- Directed by: Sadie Benning
- Release date: 1992;
- Running time: 15 minutes
- Country: United States
- Language: English

= Girl Power (film) =

Girl Power is a queer feminist video made in 1992 by Sadie Benning with a Fisher-Price PixelVision camera. The video, which runs for 15 minutes, is considered at once a reflection on Benning's unhappy childhood and a celebration of her sexuality and the Riot grrrl subculture. The video was featured in "Pixel This Vision", a project organized by the Balagan Experimental Film & Video Series to "put together a program of the best of PixelVision"
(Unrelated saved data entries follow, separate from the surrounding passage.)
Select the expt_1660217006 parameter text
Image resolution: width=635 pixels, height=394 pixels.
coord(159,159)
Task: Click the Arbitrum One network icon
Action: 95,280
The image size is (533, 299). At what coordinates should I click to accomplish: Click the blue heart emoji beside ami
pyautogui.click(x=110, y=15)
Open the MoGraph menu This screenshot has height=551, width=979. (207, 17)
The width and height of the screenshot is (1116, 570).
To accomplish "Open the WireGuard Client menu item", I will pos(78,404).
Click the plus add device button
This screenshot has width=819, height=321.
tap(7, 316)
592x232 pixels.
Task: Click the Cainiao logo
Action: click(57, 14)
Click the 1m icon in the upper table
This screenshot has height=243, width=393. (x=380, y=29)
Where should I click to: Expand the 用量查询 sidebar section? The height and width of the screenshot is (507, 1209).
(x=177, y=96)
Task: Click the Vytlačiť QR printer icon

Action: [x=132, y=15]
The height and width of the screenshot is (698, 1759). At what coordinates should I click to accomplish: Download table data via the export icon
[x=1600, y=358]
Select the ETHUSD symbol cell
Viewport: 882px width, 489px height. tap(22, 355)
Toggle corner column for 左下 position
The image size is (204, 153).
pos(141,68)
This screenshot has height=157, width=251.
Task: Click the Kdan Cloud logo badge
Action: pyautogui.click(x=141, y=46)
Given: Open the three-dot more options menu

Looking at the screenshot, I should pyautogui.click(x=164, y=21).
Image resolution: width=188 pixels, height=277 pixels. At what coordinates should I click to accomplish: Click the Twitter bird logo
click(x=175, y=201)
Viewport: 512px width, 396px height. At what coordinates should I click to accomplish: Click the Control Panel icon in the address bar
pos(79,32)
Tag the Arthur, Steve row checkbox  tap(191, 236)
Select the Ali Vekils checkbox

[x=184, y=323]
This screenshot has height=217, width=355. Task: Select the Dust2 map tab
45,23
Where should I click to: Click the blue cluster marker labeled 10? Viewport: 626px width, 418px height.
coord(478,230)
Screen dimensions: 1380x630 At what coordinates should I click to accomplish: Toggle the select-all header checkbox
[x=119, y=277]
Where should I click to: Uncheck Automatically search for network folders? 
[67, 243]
The video is composed of home video footage featuring Benning as a young child, shots of notable pop culture figures (Blondie, Matt Dillon), scenes of theft captured by security cameras, cropped text from riot grrrl zines, grainy clips of explosive war sites, segments from famous films and television, "a homophobic diatribe delivered by American Nazi Party leader George Lincoln Rockwell", and alarming alerts such as "violent youth fierce and furious!" and "get ready for the shock of your life". Benning supplements this collage of taped footage with a compilation of audio: Bikini Kill songs, the Sugarhill Gang's "Rapper's Delight", dialogue from television commercials, and her own voice over and first-person narrative.

While Benning's videos have often been called "coming-out" narratives and are mostly screened at gay and lesbian festivals, Girl Power has been recognized for its formulation of the adolescent girl as a "gendered sign of cultural reorientation". The emergence of the female child as a subject of feminist discourse, as demonstrated in Benning's work, is considered a major outgrowth of 1990s cultural phenomena, and appears in everything from scholar Shulamith Firestone's The Dialectic of Sex to the music of pop icons, the Spice Girls.